Rezension

Hohe Erwartungen konnten nicht erfüllt werden

Nordsee-Nacht - Hannah Häffner

Nordsee-Nacht
von Hannah Häffner

Bewertet mit 3 Sternen

Während einer Ferienfreizeit in einem kleinen Dorf an der Nordsee verschwindet fast unbemerkt ein kleines Mädchen. Die Betreuer machen sich Vorwürfe und die Polizei rätselt, ist die kleine Friederike entführt worden, hat sie sich einfach nur verlaufen oder ist sie abgehauen?

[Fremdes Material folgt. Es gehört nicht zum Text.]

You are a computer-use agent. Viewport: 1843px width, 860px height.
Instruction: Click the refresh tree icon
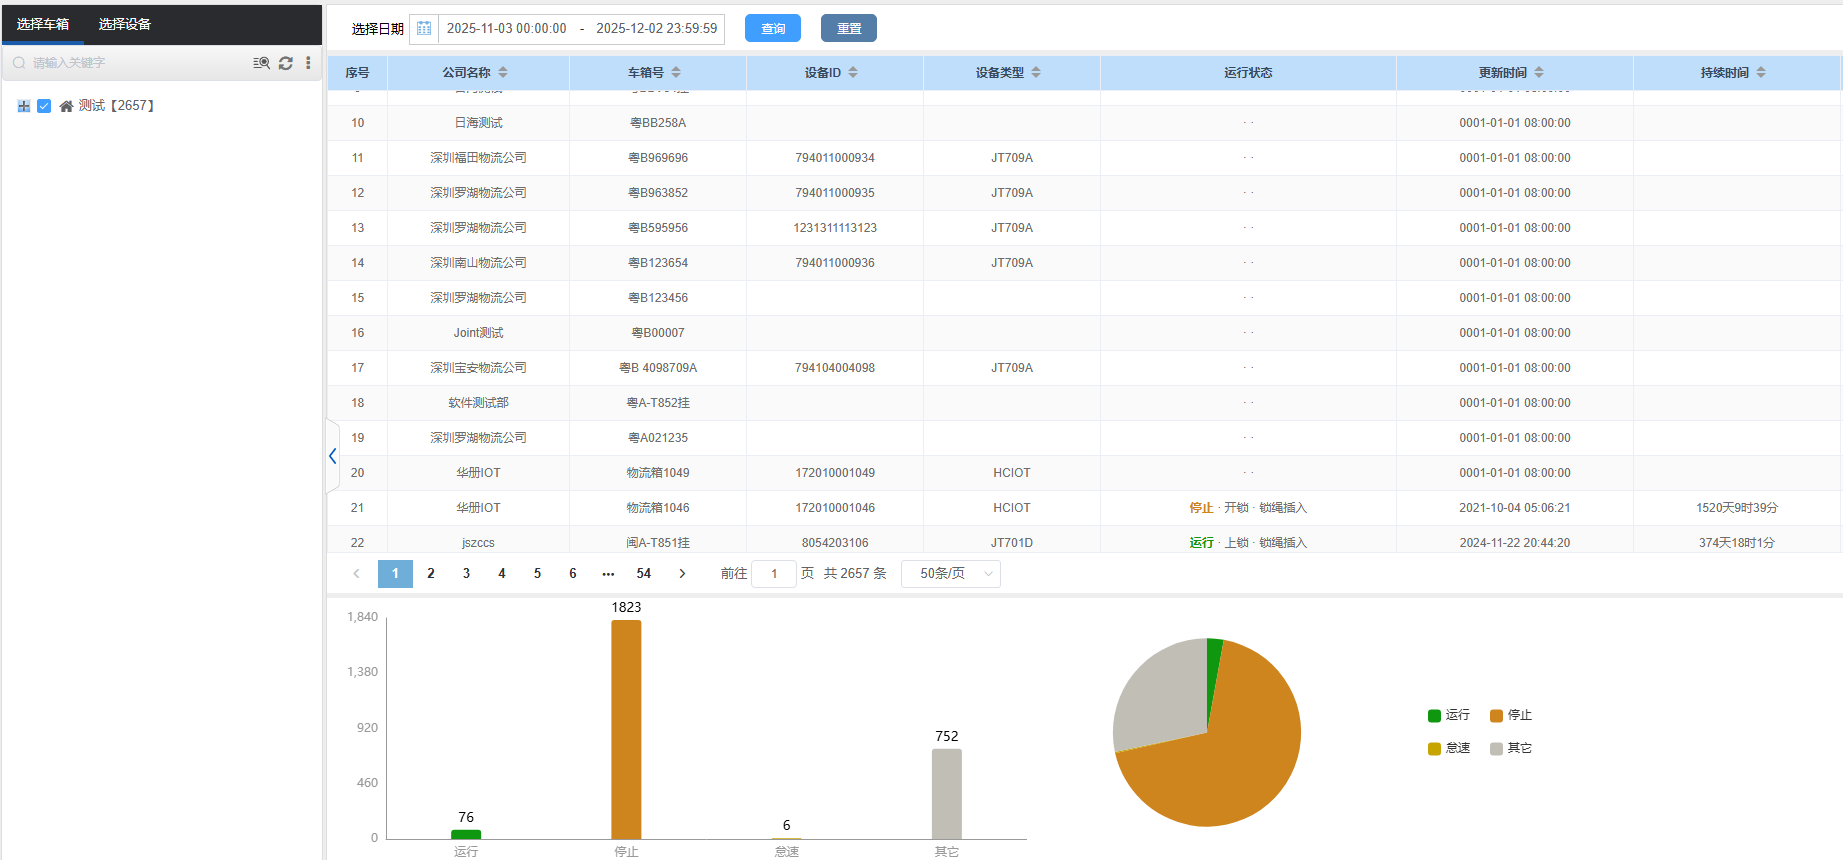point(286,63)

Aufgrund mangelnder Spuren kann der Fall nicht aufgeklärt werden und wird bald zu den Akten gelegt. Traumatisch und schwer zu verkraften für die Familie, aber auch für eine junge Betreuerin, die sich schwere Vorwürfe macht. 25 Jahre später wird eine unbekannte Frau an den Strand gespült, die sich nicht an ihre Identität erinnern kann, handelt es sich womöglich um die damals vermisste Friederike?

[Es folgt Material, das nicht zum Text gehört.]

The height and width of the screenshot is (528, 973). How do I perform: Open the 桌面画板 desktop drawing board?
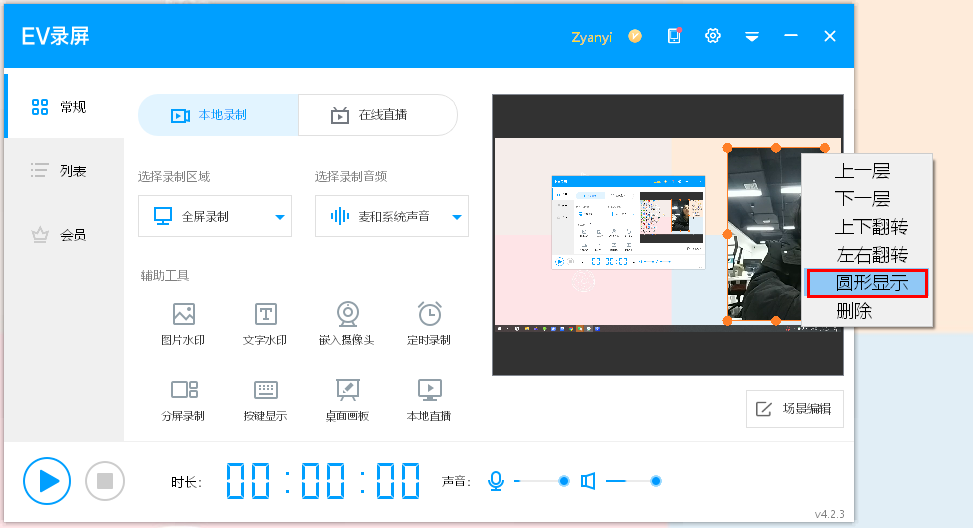(x=347, y=399)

Die Geschichte hat mich sofort neugierig gemacht und ich hatte hohe Erwartungen an einen spannenden Cold Case, der durch neue Ermittler und aktuellere Technik bei der Beweismittelanalyse endlich aufgeklärt werden kann. Leider wurden meine Erwartungen nicht erfüllt.

Das Buch ist in zwei Abschnitte aufgeteilt, der erste spielt während der Zeit des Zeltlagers und der zweite 25 Jahre später. Der Einstieg in die Geschichte fiel mir sehr leicht. Die Personen sind gut beschrieben, als Leser lernt man die wichtigsten Charaktere auch relativ gut kennen, ihre Eigenschaften und auch ihre Gedanken. Situationen werden detailliert geschildert, sodass man sich gut in die damalige Zeit hinein versetzen und sich ein eigenes Bild machen kann. Obwohl die ermittelnden Polizisten motiviert sind und einige Verdächtige identifiziert werden, geraten die Ermittlungen schnell ins Stocken. Wirkliche Spannung wird kaum aufgebaut. Positiv aufgefallen sind mir jedoch die Perspektivwechsel, die das Lesen abwechslungsreich gestalten und dazu führen, dass man die Personen noch genauer kennenlernt.

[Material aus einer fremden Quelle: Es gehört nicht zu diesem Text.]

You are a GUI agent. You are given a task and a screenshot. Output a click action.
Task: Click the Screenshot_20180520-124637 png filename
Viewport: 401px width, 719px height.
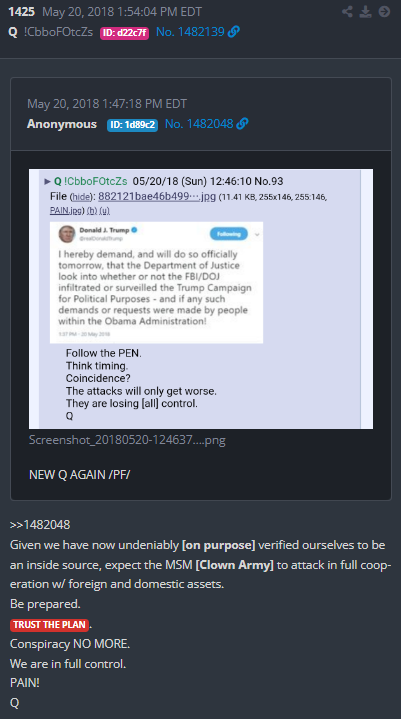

Dann erfolgt der Zeitsprung und man befindt sich im gleichen Ort wie damals, nur 25 Jahre später. Mir ist der Einstieg in eine völlig neue Situation nicht so leicht gefallen wie im ersten Abschnitt. Es kommen plötzlich viele neue Personen hinzu, die man nicht kennt und einschätzen kann, ob und was für eine Rolle sie für die Geschichte spielen. Auch der Zusammenhang und der Bezug zum ersten Teil sind schwierig herzustellen. Deshalb kam mir der zweite Teil erstmal etwas fremd vor. Auch die Schilderung der Personen und ihrer Emotionen schien mir im ersten Abschnitt detailreicher und besser nachvollziehbar. Die Geschichte der unbekannten Frau wird kaum thematisiert, stattdessen steht wieder Friederike im Fokus. Am Ende gibt es lediglich eine kurze Aufklärung, wer die Fremde ist, das finde ich nicht besonders gelungen. Spannung wird kaum aufgebaut und wirkliche polizeiliche Ermittlung findet kaum noch statt.

Insgesamt finde ich es unglücklich, dass beide Teile etwa gleich umfangreich sind. Entweder sollte der Schwerpunkt der Ermittlungen auf die Zeit unmittelbar nach dem Verschwinden gelegt werden oder auf den Zeitraum 25 Jahre später, wo in Form von Rückblicken Schritt für Schritt ans Licht kommt, was damals passiert ist. Das hätte dem Buch vielleicht etwas mehr Spannung verliehen und man hätte sich besser in die Personen hinein versetzen können.